Our Senses – Investigation 1 CAP
Italicized font represents information to be shared orally or physically completed with the students at this time.
Non-italicized font represents additional information included to support the teacher’s understanding of the content being introduced within the CELL.
Explain to students that many professionals are involved in the recording industry. There are sound technicians and engineers. The recording of sounds goes back to the discoveries and inventions of Thomas Edison and Alexander Graham Bell.
Use your browser to download a printable PDF as a help during the slide presentation and to make additional notes. In your browser, go to File > Print and then choose to save as PDF.
Once the slide presentation is launched
- use your left and right arrows to advance or go back in the slide presentation, and
- hover your mouse over the left edge of the presentation to get a view of the thumbnails for all the slides so that you can quickly move anywhere in the presentation.
- Click HERE to launch the slide presentation for the CELL.
In this CAP we will follow up on a part of the lab for Investigation 1. We will discuss the tuning fork further and accentuate to students the connection between vibration and sound. After a few slides aimed at getting students to understand that the tuning fork vibrates when struck on the rubber stopper and that our ears perceive the vibration as sound, we will perform two quick and simple experiments.

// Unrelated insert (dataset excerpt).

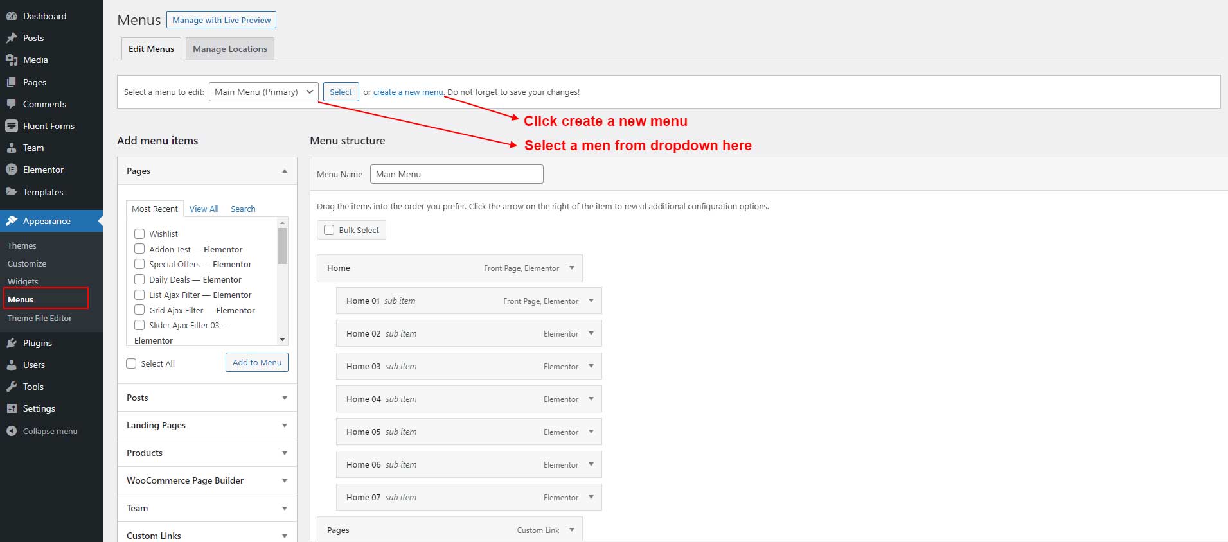1228x542 pixels.
Task: Click the Comments speech bubble icon
Action: tap(12, 104)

We want to establish, by the end of this CAP, that vibrations make sound and sounds make vibrations.
This slide is included simply to remind students that they used a tuning fork in lab to produce sound. It asks the important question, “Why do you think you heard the tuning fork when it was tapped on the rubber stopper?“. The answer, of course, is that tapping the tuning fork caused it to vibrate.
This slide graphically shows that tapping the tuning fork causes it to vibrate. It further goes on to say that the vibrations from the tuning fork travel through the air and enter our ears.
This slide ties the perception of vibrations to hearing. When vibrating air enters our ear, it causes our ear drums to also vibrate, just as the skin of a drum vibrates when it is hit. Through a series of rather more complicated steps, the vibrating ear drum is interpreted by our brain as sound.
This slide describes the first of two experiments that students may do at their desks or the teacher may choose to do as a demonstration. If the latter, be sure that each student is able to come close enough to both hear the sound produced and see the vibration of the ruler or meter stick.
Suggestion: Try to play a simple song (like Mary Had a Little Lamb) by changing the length of the meter stick extending over the edge of the table. You might even try writing down the distance of each length in centimeters and have someone else try to play the song using the “notes” (lengths) you wrote down!
Below is a fun video:
This final slide describes a very simple experiment that each student can do at his or her desk. When holding one’s hand on one’s throat in silence, no vibration is felt because no sound is being produced. Upon either humming of simply talking, students will feel the vibrations coming from their throats as well as hear the sound produced.
This is a very direct demonstration of the essential link between vibration and sound. The experiment can be extended by noticing that the louder the sound is produced (by humming or talking louder), the stronger the vibration will be.